> [Actions to take]
[1] List every factor the Board considered during 2017, as given in the passage on the sale of the Dots Business.
[2] Answer these questions from the passage on the sale of the Dots Business:
(a) Are there any Board changes to the Company as part of, or in connection with, the Transaction?
(b) In whose hands did the Board determine the value of the Dots Business may be greater?
(c) What did the Board decide to do as a result?
[3] Pick up the passage on the sale of the Dots Business after its final sentence and write what comes next.

There are no Board changes to the Company as a part of, or in connection with, the Transaction.

Rationale for the Sale of the Dots Business

Background

During 2017, the Board considered:

  • the plateauing performance of the Dots Business (which has since continued)

  • its belief that the Dots Business retains significant growth potential with the right strategy, investment and aligned capabilities

  • that DDT is resource constrained and therefore unlikely to be able to optimise this growth potential on its own, and

  • the potential of the Trace Business with and without access to growth capital.

The Board determined that the value of the Dots Business may be greater in the hands of a third party than in the hands of the Company and that, in the long term, the potential of the Trace Business with access to growth capital was significantly more attractive than the Company deploying that capital in the Dots Business.

The Board therefore decided to test the market to see if a buyer could be found for the Dots Business on terms that would make divestment of the Dots Business a positive for the Company overall (including because it could be used to generate growth capital for the Trace Business).

> [Entries provided]
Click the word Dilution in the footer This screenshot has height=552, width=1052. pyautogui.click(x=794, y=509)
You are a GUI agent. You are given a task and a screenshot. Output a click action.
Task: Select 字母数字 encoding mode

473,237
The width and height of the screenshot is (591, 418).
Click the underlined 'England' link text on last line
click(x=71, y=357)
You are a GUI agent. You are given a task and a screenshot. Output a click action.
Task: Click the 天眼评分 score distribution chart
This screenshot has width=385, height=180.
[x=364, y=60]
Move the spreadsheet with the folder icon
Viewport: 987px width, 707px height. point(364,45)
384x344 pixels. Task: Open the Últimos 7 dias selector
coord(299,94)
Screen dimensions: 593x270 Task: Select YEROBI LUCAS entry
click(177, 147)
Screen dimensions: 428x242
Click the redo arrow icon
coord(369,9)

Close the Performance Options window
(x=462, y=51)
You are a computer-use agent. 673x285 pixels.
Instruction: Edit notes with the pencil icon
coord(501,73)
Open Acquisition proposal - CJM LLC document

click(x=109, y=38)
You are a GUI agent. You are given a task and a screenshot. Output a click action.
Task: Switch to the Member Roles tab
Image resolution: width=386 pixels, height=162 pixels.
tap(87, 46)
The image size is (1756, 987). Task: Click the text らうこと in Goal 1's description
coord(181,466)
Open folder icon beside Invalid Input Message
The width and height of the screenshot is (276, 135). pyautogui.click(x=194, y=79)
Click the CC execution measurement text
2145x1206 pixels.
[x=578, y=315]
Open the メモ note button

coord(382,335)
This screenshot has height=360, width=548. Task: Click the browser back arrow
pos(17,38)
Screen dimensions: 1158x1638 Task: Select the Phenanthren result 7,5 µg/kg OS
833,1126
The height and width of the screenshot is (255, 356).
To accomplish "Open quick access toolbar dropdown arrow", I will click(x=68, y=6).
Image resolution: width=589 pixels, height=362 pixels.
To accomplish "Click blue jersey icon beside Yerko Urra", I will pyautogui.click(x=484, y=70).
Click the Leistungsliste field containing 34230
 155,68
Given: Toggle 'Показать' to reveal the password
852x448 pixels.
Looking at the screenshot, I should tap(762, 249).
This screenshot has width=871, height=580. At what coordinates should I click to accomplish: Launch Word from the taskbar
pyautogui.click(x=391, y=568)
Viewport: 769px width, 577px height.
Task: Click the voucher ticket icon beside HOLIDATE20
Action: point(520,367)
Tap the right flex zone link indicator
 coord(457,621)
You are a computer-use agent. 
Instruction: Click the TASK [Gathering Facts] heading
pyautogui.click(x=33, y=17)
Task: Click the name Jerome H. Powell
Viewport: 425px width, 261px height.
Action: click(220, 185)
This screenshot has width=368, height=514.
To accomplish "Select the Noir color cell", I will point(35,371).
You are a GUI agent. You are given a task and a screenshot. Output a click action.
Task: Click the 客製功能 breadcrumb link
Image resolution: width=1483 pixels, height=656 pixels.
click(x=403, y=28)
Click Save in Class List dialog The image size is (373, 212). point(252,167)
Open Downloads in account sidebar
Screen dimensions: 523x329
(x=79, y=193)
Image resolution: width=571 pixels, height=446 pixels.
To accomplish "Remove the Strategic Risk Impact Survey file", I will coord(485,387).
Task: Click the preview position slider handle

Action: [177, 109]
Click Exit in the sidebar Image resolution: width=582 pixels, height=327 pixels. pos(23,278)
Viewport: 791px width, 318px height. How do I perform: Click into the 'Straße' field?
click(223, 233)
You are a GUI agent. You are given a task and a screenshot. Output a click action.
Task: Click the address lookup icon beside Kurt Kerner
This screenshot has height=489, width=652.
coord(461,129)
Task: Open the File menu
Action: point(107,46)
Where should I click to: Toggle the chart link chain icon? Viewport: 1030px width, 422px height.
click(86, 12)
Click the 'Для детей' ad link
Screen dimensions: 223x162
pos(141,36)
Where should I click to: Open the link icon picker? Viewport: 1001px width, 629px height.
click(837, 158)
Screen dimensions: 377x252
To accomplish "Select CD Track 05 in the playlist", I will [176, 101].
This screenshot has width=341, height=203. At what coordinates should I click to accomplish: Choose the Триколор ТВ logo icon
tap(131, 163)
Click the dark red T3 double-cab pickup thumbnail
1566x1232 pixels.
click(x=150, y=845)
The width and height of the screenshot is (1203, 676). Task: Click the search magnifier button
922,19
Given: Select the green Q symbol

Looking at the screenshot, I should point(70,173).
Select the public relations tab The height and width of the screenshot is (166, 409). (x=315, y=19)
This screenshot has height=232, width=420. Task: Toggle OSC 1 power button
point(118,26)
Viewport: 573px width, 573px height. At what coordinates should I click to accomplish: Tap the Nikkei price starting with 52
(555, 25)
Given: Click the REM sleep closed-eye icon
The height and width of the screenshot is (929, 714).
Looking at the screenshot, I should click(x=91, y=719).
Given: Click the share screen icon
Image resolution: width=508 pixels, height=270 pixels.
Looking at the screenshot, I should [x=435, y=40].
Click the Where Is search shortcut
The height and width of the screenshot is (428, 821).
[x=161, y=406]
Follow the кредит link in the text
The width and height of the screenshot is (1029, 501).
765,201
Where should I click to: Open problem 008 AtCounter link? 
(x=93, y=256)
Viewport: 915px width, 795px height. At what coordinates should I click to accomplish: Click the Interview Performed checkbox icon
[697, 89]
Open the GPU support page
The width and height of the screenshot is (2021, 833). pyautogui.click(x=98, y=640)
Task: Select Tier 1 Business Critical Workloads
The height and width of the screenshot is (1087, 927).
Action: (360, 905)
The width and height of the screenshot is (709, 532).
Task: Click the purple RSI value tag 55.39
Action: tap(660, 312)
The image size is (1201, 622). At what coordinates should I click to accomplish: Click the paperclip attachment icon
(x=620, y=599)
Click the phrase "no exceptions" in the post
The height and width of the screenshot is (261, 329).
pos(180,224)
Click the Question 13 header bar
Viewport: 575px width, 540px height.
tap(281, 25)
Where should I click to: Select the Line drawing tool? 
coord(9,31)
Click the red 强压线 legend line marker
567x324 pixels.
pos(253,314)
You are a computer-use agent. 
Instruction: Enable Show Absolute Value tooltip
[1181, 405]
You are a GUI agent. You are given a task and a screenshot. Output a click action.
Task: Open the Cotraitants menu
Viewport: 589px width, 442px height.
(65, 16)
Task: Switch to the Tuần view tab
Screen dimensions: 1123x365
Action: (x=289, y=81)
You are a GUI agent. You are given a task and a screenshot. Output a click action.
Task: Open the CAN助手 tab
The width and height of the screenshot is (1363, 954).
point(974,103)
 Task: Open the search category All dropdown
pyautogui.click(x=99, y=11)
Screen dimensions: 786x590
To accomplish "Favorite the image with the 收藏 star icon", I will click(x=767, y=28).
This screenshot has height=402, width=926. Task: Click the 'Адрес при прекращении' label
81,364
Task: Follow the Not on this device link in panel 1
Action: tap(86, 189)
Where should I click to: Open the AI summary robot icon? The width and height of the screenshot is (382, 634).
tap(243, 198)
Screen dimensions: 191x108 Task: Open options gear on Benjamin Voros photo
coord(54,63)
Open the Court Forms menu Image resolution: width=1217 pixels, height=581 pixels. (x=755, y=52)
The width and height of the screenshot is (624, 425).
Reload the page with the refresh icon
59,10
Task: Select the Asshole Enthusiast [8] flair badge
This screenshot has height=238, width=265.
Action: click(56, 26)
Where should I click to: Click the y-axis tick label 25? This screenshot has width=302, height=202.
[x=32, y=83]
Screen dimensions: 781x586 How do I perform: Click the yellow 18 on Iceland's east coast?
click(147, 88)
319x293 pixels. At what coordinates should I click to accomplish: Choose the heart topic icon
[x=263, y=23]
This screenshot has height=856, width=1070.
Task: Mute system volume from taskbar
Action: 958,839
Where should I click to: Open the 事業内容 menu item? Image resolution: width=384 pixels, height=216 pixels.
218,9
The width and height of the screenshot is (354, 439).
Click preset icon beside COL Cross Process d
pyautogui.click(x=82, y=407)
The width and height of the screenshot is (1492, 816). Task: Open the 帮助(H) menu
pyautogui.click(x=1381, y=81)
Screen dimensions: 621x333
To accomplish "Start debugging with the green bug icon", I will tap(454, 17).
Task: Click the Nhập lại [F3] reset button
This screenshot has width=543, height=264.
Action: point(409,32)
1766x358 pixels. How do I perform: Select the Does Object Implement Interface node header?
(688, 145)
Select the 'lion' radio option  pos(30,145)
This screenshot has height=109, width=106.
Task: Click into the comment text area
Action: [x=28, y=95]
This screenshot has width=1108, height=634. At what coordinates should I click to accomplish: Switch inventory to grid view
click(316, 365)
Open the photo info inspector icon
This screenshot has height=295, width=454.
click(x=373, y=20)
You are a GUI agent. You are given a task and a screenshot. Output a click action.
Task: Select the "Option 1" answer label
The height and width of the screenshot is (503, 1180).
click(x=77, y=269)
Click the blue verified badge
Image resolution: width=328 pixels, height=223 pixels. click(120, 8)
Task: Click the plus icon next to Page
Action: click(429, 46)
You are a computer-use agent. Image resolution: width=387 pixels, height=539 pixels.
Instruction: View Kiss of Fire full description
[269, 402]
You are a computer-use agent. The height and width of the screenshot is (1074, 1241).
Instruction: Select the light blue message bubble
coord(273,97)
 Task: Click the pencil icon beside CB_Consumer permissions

> [Responses]
[1]
- The plateauing performance of the Dots Business, which has since continued
- The Board's belief that the Dots Business retains significant growth potential with the right strategy, investment and aligned capabilities
- That DDT is resource constrained and therefore unlikely to be able to optimise this growth potential on its own
- The potential of the Trace Business with and without access to growth capital

[2]
(a) No, there are no Board changes to the Company as part of, or in connection with, the Transaction.
(b) In the hands of a third party rather than the Company.
(c) It decided to test the market to see if a buyer could be found for the Dots Business on terms that would make divestment a positive for the Company overall.

[3]
Testing the market

An advisor was retained to assist with this process. While the process needed to be selective, to avoid any risk to the Company’s existing relationships, over 40 targets were approached from a range of industries, including: Anti-theft, Authentication, Auto (parts and dealer groups), and Packaging and Labelling. These companies ranged from multi-$bn multinationals to founder led specialist firms.

As a result, the Company entered into discussions with a number of interested parties, including one party that approached the Company separately to the formal process.

Based on this process, the Board is confident that the terms of the transaction are the best terms available.

The potential of the Trace Business with access to growth capital

The Trace Business is an anti-counterfeit business, that:

  • has traction with an active customer base that includes a global pharmaceutical company (with discussions underway to broaden the scope of that relationship)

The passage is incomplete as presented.